Si los programas de IA exhiben una capacidad muy diferente a la de sus colegas humanos, podríamos considerarla una forma alternativa de ciencia. O de inteligencia. Se plantea entonces si una colaboración entre máquinas y científicos de carne y hueso podría llevar a una sinergia que consiguiese mejores resultados que si trabajan por separado. Una pregunta, cuanto menos, inquietante.
Los Nobel de Física y Química de 2025 se han adjudicado a progresos en el estudio de la cuántica y las estructuras cristalográficas. Poco o nada que ver con la IA. Pero el año pasado, ambos fueron para investigaciones muy relacionadas con la inteligencia artificial. El primero premió “descubrimientos que permiten el aprendizaje automático con redes neuronales”; el de Química reconoció “el desarrollo del modelo de IA AlphaFold y su uso en la determinación del plegamiento de las moléculas de proteínas”.
Si los programas de IA exhiben una capacidad muy diferente a la de sus colegas humanos, podríamos considerarla una forma alternativa de ciencia
AlphaFold es un algoritmo de IA, parte del proyecto DeepMind de Google, capaz de predecir la estructura tridimensional de casi todas las proteínas de interés bioquímico. Como herramienta, vino a resolver un problema biológico pendiente durante más de cincuenta años, pero el comité Nobel lo consideró solo eso, un instrumento más en manos de investigadores humanos.

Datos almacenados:

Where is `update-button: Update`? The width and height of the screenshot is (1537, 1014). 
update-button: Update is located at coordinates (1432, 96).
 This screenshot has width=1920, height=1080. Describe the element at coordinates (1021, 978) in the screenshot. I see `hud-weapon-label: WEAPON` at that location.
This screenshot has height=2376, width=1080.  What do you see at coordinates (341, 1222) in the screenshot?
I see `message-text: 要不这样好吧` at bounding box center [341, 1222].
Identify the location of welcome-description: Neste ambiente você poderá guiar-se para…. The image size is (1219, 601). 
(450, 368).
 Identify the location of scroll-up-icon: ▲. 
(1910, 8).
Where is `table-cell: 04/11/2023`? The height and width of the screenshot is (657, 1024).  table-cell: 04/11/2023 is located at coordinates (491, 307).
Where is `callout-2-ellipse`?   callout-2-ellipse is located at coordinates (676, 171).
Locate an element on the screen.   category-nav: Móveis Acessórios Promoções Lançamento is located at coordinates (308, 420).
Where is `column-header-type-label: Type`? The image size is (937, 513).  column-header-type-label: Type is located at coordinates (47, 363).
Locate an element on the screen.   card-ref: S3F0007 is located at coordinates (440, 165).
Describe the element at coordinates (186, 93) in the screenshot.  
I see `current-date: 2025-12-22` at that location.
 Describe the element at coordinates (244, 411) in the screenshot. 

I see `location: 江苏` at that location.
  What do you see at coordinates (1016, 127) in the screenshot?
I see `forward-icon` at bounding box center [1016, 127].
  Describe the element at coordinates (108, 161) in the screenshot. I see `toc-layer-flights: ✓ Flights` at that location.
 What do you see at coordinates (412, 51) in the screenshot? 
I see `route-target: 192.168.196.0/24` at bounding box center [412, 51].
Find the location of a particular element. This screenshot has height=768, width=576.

INSTRUCCIONES:
1 – Según el texto sobre la inteligencia artificial y los premios Nobel, ¿qué reconoció el Nobel de Química del año pasado?
2 – Retoma el texto sobre la inteligencia artificial y los premios Nobel y continúalo a partir de su última oración.
Los registros provienen de otra fuente.

RESPUESTAS POR TAREA:
1 – El desarrollo del modelo de IA AlphaFold y su uso en la determinación del plegamiento de las moléculas de proteínas.

2 –
La discrepancia entre muchas opiniones estriba en determinar quién era más merecedor del premio: los científicos que supieron utilizar el algoritmo en su trabajo o los ingenieros que lo diseñaron y entrenaron para realizar funciones tan complejas. O —apurando al extremo— el propio AlphaFold.
Rainer Weiss, premio Nobel de Física.
Por el momento, las vigentes normas del premio —que reflejan el respeto al testamento de Alfred Nobel— solo permiten galardonar a personas físicas (todavía vivas) o a organizaciones, pero no a máquinas o algoritmos. Por muy inteligentes que sean y por beneficiosos que parezcan para la Humanidad.
Claro que, con el exponencial avance de la IA, podrían llegar a darse casos muy conflictivos. Si un sistema computacional realizase un descubrimiento basado solo en su propio razonamiento ¿sería merecedor de un premio? No necesariamente un Nobel, sino cualquier otro de similar prestigio, como la medalla Field (hoy reservada a matemáticos menores de 40 años) o las recompensas en metálico asociadas a quien resuelva alguno de los seis Problemas del Milenio (eran siete pero uno de ellos, la Conjetura de Poincaré, ya fue resuelta en 2003).
Y en ese caso, ¿cómo redefinir el concepto de autoría? ¿Debería reconocerse el mérito a un algoritmo que ha demostrado poseer una inteligencia superior o más bien asociarlo a sus creadores, los ingenieros y científicos que lo diseñaron y lo estuvieron entrenando, y cuyo IQ quizás esté por debajo del que demuestra la máquina? Sin contar con el peligro de despersonalización que ello supone, así como los riesgos de dejar el peso de los futuros avances en manos (es un decir) no humanas.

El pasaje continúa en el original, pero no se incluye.